Exclude the pictures and set down, unaltered, the lines from the one that holds "The height and" through the end of the data.

[Collected data]
==================================================
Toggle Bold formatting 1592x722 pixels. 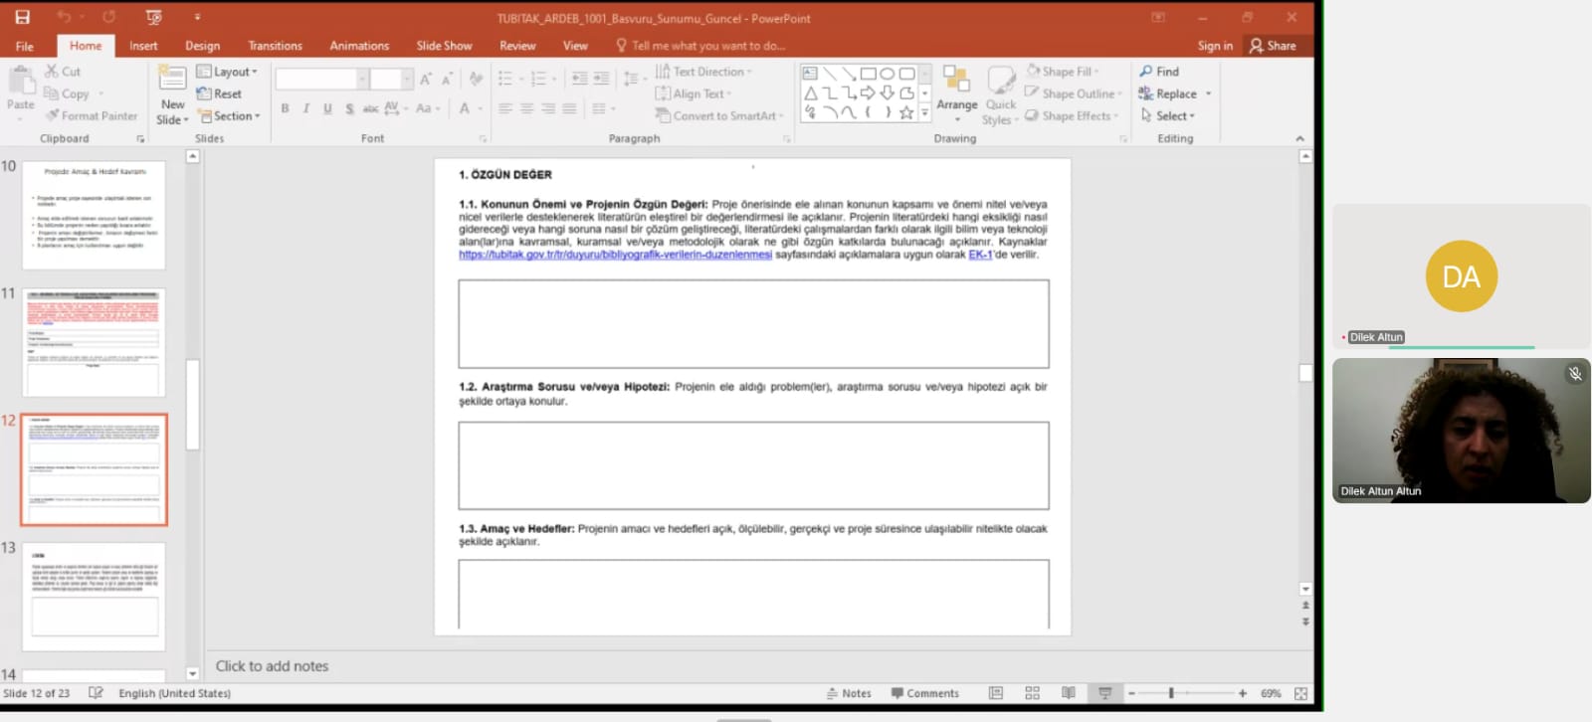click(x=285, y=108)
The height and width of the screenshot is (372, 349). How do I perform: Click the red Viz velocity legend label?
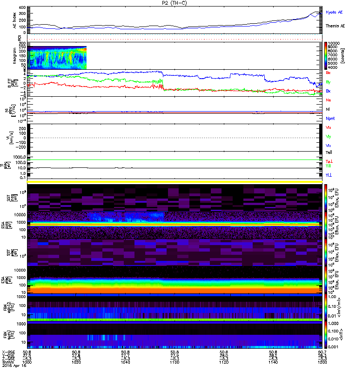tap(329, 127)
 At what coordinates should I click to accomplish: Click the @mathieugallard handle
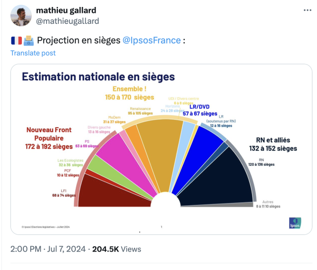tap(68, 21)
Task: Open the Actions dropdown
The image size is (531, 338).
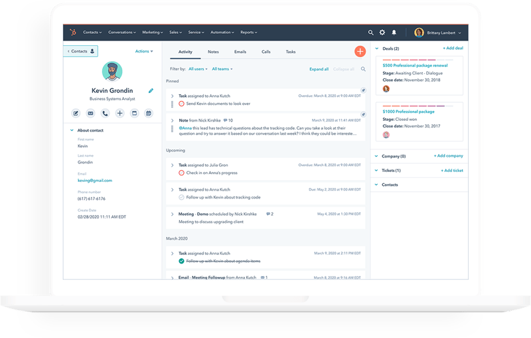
==================================================
* [Solution to the problem]:
The height and width of the screenshot is (372, 349). How do I perform: Click the red Viz velocity legend label?
tap(329, 127)
 At what coordinates should I click to accomplish: Click the @mathieugallard handle
tap(68, 21)
Task: Open the Actions dropdown
The image size is (531, 338).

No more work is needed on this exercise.